■ **SET PROBLEM**
Can you pick up the article on the WKRE radio station after its final sentence and carry it forward?

■ **PASSAGE TO READ**
┌────────

WKRE (88.1 FM, "Revocation Radio") is an American non-commercial educational radio station licensed to serve the community of Argo, Alabama. The station, established in 2011, is owned and operated by TBTA Ministries.

Programming
WKRE broadcasts a religious radio format of Christian rock and hip-hop music branded as "Revocation Radio" to northern Birmingham, Alabama, and surrounding suburbs.

History
In October 2007, Wilbur Gospel Communications and Foundation of Opelika, Alabama, applied to the Federal Communications Commission (FCC) for a construction permit for a new broadcast radio station. The FCC granted this permit on December 12, 2008, with a scheduled expiration date of December 12, 2011. The new station was assigned call sign "WKRE" on August 7, 2009.

On October 21, 2009, Wilbur Gospel Communications and Foundation contracted to sell the WKRE permit (plus the permit for WJAU in Lincoln, Alabama) to Jimmy Jarrell's Alabama Christian Radio, Inc., for a combined sale price of $1. The FCC gave the sale conditional approval on December 9, 2009, and the deal was consummated on December 15, 2009.

└────────

(Items from a data source)
┌────────

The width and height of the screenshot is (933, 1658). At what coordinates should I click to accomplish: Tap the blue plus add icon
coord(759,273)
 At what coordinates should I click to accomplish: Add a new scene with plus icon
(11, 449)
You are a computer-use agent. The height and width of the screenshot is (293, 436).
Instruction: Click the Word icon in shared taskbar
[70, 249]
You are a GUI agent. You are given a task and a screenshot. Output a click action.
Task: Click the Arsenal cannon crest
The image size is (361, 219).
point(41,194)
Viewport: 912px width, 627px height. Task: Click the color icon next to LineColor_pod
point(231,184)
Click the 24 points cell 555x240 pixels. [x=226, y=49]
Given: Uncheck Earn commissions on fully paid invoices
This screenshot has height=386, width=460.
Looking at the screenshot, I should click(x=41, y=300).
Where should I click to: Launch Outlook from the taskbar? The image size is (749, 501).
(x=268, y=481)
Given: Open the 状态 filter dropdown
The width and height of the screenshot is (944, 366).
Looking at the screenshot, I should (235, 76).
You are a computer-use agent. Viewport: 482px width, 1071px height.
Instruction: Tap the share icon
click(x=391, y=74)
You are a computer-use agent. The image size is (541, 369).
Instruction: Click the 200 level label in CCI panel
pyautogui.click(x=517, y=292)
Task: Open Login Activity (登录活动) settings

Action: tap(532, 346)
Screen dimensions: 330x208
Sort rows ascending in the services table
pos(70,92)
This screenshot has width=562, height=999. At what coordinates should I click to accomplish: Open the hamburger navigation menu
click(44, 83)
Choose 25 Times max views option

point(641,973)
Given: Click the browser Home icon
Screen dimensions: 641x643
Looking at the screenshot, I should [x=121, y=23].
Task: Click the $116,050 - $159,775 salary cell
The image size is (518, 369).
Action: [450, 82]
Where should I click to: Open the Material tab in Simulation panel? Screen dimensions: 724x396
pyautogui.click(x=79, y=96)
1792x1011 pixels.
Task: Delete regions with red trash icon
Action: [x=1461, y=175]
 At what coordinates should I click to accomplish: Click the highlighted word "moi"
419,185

└────────

■ **EXERCISE ANSWER**
On March 19, 2010, Alabama Christian Radio, Inc., reached a deal to sell WKRE's construction permit to Ken Layton's TBTA Ministries for $1. The FCC approved this sale (with conditions) on May 7, 2010, and consummation of the transaction took place on May 20, 2010.

After construction and testing were completed in February 2011, WKRE was granted its broadcast license on March 18, 2011.

On air talent features Birmingham radio legend Jon Walden and Anthony Baumann on The Morning Overload from 7 a.m. until 10a.m.

In March 2015, this station received a construction permit for a new antenna location in Argo.  The new antenna is higher, so power is lower, but more coverage falls over the far eastern Birmingham suburbs than before.  That permit was dismissed in July 2016, but another nearly identical one was filed right behind it, further raising antenna height but lowering the power level.  That facility was put on the air in March 2017. (Taken from Alabama Broadcast Media Page)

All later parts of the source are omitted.